Social media companies put ‘revenue above precept’ on faux information, Singapore minister says
SINGAPORE (Reuters) – Social media companies are hindered by their commercial interests in fighting fake news, the Singapore Justice Minister stressed the need for the city-state’s law against online lies, which critics say hinders free speech.
K. Shanmugam, who spoke on Thursday in an interview to air on Tuesday’s Reuters Next conference, defended the city-state’s new law against Facebook people’s concerns that it is a censorship tool and fears that rights groups and others will doing is used for political gain.
He said the law is necessary because the platforms that frequently host fake news have business models that rely on “attracting eyeballs”.
The minister pointed to the United States, where lawmakers have also accused social media companies of spreading misinformation about the US election, particularly before last week’s storm on the US Capitol.

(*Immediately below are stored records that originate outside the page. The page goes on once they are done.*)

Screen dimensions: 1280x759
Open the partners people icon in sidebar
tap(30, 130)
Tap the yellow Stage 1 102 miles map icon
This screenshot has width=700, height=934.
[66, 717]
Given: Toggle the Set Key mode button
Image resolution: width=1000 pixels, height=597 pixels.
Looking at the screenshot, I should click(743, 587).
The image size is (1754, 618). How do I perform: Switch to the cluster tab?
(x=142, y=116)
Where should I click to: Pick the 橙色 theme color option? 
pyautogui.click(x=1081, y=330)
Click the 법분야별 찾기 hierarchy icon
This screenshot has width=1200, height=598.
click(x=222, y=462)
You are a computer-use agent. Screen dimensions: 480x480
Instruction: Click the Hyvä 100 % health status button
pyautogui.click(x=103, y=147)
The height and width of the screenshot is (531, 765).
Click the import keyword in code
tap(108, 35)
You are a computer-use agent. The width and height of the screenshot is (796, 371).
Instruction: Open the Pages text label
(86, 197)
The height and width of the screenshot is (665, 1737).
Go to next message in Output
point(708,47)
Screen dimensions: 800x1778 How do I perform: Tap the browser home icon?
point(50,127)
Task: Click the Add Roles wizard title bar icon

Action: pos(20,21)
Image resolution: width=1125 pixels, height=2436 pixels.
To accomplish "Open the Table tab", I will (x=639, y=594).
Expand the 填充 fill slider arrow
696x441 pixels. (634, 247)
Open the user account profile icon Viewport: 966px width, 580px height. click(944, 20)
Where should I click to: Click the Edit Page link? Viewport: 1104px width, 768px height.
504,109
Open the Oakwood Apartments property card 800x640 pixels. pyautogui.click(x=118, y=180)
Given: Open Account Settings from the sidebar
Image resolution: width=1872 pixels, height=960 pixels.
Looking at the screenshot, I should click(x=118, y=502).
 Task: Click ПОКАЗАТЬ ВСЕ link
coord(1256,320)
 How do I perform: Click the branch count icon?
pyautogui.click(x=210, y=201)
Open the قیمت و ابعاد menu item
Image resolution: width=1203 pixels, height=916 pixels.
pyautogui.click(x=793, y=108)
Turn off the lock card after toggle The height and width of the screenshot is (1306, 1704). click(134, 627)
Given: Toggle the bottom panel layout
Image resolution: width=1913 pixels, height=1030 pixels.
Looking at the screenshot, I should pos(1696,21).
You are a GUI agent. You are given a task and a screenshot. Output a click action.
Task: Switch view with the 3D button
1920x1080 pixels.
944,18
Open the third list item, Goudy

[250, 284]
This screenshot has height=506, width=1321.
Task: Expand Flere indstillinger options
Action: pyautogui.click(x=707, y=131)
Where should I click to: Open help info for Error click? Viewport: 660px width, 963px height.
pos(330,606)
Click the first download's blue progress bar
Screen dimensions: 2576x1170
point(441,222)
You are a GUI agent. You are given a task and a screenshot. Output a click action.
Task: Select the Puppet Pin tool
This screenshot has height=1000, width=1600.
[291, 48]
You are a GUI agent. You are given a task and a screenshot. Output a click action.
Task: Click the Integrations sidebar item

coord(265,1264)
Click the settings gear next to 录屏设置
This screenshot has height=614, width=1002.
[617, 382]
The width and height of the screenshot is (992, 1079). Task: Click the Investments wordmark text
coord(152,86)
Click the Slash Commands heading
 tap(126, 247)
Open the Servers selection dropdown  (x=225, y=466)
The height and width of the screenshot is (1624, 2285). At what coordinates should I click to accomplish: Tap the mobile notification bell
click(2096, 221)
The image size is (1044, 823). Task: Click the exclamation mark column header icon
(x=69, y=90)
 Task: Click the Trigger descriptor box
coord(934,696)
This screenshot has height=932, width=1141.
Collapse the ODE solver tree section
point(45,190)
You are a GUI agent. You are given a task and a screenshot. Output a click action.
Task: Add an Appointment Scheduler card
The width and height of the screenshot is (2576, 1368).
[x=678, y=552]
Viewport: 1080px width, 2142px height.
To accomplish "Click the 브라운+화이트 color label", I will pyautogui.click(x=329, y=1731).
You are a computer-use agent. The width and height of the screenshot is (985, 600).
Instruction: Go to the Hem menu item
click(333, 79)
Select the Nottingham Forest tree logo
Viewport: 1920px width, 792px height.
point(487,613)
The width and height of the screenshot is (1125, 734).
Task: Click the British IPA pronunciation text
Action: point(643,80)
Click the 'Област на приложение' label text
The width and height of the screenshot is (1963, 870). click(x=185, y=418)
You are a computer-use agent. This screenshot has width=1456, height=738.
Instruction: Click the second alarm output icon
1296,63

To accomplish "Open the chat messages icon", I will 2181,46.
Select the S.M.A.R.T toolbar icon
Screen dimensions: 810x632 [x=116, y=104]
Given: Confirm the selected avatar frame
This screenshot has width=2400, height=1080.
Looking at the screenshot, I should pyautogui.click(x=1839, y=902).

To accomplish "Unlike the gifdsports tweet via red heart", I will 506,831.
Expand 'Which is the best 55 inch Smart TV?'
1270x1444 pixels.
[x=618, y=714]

“The tendency of internet platforms has been to say: hey, it’s free speech, there should be no regulation,” said Shanmugam, who is also Singapore’s interior minister.
“Let’s be honest, when social media platforms argue against it (regulation), profit is really put above principle.”
Shanmugam said a “consensus” had developed around the world that fighting fake news could not be left to technology platforms, although it was unclear how many countries would follow Singapore in regulatory action.
The Law on Protection against Online Lies and Tampering (POFMA), introduced in Singapore at the end of 2019, has been described by the Asia Internet Coalition, an association of Internet and technology companies, as “the most far-reaching legislation of its kind to date”.
It enables government ministers, news agencies, social media users, or platforms to issue warnings that their pages or posts contain false statements and to include links to a website for government fact-checking.
There are stricter measures, fines, and even jail terms for non-compliance.
When ordered to block access to a page last year, Facebook contradicted government claims that the law was not a “censorship tool” and joined the rights group by saying it could affect freedom of expression in Singapore.
The government says the law only combats falsehoods and that legitimate criticism and freedom of speech are not affected.
The law caught several government critics, opposition parties and politicians in the run-up to the city-state elections last July and caused concern among right-wing groups such as Amnesty International. The law has not been applied since.
“The fact that some of them are opposition politicians suggests who then engages in such behavior,” Shanmugam said when asked about those who broke the law.
He said the reason the law has not acted since the vote was “because there have been no such statements.”